When considering a consultant or systems integrator to work with, expect to see a solid project plan which includes timelines, costs, resources, and objectives. Integrators and consultants with experience will be comfortable being held accountable to delivering the specific results they promised.
Customers
Customer accomplices are the most culpable in the entire process. Faced with hard decisions about technical investments, customers welcome an easy solution—the mythical magic bullet. Unfortunately, there isn't one. Not all vendors and integrators operate philanthropically. Customers have to do a better job of asking themselves the tough questions and accepting the real answers. Customers have to take control of the decision process when buying enterprise software—by understanding their business processes, understanding the goal and the limitations of the system, and by checking references thoroughly—that's the only way they can stop the cycle that can conspire against them.
Solutions
As the chief executive of a competitive enterprise software vendor, I have a vested interest in the course the industry follows. Therefore, I urge customers to hold the entire industry more accountable and raise the bar. I am willing to compete at that level. Here are a few key ways you, as customers, can hold the industry to a higher standard:
Clearly understand your objectives. Know the business and technical needs of your system before you go shopping for software.

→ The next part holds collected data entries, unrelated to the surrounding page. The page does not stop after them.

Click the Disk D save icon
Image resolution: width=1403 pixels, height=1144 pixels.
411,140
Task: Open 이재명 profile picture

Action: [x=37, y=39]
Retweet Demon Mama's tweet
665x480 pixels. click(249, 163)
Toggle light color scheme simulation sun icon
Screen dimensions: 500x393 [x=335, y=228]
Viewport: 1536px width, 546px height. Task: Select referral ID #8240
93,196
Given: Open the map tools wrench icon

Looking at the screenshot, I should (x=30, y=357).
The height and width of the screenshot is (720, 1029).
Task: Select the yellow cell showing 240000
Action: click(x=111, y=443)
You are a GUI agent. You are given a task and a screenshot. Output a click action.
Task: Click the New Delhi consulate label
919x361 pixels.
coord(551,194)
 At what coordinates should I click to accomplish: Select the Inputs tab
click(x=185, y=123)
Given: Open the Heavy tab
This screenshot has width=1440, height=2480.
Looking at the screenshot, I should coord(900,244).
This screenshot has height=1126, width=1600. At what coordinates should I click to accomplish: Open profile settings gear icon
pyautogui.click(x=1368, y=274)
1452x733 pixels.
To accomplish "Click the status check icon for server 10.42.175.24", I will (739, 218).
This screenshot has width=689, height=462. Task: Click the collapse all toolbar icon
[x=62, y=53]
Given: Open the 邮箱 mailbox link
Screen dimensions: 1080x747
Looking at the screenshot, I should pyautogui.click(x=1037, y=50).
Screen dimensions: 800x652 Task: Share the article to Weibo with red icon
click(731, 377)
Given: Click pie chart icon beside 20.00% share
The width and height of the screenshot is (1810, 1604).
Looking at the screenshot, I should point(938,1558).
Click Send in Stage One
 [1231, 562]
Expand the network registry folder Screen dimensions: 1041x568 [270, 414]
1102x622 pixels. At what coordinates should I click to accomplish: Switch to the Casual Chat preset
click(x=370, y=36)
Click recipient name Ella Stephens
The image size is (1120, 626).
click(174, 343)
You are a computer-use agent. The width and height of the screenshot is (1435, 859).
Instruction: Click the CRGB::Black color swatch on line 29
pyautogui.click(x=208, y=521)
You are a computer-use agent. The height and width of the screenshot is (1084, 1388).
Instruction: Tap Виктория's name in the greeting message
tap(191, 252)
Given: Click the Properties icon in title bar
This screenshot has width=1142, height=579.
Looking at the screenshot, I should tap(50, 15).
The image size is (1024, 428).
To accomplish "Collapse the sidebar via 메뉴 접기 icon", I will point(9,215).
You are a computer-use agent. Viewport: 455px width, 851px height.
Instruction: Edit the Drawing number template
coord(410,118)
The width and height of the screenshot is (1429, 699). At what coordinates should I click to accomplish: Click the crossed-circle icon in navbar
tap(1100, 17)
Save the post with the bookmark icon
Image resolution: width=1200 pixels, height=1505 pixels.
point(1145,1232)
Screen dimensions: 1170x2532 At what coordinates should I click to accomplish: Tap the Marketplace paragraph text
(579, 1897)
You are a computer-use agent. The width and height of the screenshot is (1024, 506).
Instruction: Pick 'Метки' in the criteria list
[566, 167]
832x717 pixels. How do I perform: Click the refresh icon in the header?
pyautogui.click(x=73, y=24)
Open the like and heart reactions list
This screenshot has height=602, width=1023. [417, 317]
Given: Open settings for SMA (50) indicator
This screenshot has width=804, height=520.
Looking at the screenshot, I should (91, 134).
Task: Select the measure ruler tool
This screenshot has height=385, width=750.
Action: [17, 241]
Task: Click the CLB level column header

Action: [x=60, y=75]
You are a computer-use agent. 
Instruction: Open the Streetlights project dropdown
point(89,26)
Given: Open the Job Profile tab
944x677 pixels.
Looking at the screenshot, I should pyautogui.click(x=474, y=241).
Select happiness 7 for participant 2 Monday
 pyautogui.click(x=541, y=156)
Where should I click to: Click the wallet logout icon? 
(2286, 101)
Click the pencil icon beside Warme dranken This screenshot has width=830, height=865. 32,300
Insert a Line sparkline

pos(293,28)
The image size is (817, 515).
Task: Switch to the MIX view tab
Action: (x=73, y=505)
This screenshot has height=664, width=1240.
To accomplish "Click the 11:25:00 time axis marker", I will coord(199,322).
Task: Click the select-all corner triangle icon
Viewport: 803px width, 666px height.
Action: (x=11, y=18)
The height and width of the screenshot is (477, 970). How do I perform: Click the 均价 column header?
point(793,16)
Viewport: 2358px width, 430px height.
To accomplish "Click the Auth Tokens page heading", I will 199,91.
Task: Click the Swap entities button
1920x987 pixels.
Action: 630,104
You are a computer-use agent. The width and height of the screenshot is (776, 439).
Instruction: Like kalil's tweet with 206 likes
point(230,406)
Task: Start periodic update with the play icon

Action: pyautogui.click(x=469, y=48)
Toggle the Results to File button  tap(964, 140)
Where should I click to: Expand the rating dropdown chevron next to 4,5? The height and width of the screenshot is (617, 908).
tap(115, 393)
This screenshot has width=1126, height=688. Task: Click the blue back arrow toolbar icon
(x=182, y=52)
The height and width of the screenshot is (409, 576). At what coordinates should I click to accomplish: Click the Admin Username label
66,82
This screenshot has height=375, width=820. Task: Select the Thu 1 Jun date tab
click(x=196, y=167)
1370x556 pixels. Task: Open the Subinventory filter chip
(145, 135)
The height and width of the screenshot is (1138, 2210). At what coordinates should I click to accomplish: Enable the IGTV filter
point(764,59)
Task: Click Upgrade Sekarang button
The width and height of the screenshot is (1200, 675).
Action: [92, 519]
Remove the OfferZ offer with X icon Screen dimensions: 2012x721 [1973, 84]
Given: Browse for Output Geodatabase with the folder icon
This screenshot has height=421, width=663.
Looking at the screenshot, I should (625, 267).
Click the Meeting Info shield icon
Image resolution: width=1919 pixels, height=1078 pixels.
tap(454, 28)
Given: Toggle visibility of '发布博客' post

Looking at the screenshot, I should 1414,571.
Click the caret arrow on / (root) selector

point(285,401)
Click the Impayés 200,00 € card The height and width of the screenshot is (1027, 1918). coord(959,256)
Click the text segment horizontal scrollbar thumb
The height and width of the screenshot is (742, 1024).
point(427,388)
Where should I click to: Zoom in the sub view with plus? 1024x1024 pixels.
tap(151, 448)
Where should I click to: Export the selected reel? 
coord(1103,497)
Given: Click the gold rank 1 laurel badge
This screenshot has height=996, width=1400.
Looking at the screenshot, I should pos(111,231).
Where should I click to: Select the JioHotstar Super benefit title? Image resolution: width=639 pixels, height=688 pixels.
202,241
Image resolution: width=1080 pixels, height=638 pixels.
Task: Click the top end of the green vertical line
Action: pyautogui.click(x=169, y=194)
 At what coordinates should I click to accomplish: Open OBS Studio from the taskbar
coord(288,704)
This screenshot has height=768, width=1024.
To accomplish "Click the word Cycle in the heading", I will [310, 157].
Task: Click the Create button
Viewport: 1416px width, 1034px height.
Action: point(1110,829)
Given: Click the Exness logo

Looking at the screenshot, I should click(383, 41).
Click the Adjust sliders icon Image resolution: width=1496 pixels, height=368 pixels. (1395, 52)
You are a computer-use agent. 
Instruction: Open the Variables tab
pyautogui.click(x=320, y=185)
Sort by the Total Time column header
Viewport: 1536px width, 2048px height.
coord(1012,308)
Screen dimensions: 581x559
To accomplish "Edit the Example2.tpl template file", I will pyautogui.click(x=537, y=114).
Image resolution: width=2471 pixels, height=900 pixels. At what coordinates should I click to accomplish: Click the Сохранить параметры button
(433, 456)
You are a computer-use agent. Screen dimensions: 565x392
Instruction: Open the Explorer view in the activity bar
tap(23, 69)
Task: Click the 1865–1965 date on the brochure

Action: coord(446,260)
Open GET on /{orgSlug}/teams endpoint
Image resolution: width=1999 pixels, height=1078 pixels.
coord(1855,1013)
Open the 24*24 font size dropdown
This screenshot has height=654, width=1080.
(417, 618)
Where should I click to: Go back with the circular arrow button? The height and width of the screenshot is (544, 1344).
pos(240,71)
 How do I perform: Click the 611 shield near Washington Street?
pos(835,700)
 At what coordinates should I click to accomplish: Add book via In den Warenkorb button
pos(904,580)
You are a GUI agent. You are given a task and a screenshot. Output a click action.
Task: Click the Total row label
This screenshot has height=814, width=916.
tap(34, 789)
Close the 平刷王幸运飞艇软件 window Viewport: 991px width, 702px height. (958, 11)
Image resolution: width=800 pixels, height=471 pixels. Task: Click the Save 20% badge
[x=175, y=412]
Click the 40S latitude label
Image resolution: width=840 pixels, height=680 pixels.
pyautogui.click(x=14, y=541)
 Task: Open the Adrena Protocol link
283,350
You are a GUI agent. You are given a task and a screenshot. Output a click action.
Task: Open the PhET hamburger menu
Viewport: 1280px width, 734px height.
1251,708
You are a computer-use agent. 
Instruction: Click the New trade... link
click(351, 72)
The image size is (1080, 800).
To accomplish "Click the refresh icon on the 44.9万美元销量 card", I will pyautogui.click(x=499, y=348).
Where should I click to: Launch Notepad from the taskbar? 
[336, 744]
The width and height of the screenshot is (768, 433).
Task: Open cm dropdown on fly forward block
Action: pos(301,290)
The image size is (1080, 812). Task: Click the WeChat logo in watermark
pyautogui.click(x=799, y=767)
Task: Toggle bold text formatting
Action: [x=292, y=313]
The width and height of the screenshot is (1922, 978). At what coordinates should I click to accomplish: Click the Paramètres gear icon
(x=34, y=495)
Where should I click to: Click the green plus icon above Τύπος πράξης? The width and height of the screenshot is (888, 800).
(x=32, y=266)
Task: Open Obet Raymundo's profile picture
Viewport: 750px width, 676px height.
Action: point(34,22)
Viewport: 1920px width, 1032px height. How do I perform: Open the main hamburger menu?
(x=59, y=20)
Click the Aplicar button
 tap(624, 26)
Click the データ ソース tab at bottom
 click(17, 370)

Realistically understand your internal resources. Know the state of your current software systems and the money and time you can devote to integrating the enterprise software.
Require and review the vendor's comprehensive work plans and estimates in writing. If a vendor hasn't thoroughly considered all the effects up front—from pre-installation work to training and maintenance—you'll end up paying for it later. Get specific contractual commitments from your vendors.
Check references for vendors, analysts, and integrators. Ask for a complete customer list and see if past customers are happy. Inquire about what percentage of promised objectives the vendor has achieved. Find out whether the vendor has met cost targets. If you're working with analysts, ensure that they've looked at a company's successes and failures, as well as its potential.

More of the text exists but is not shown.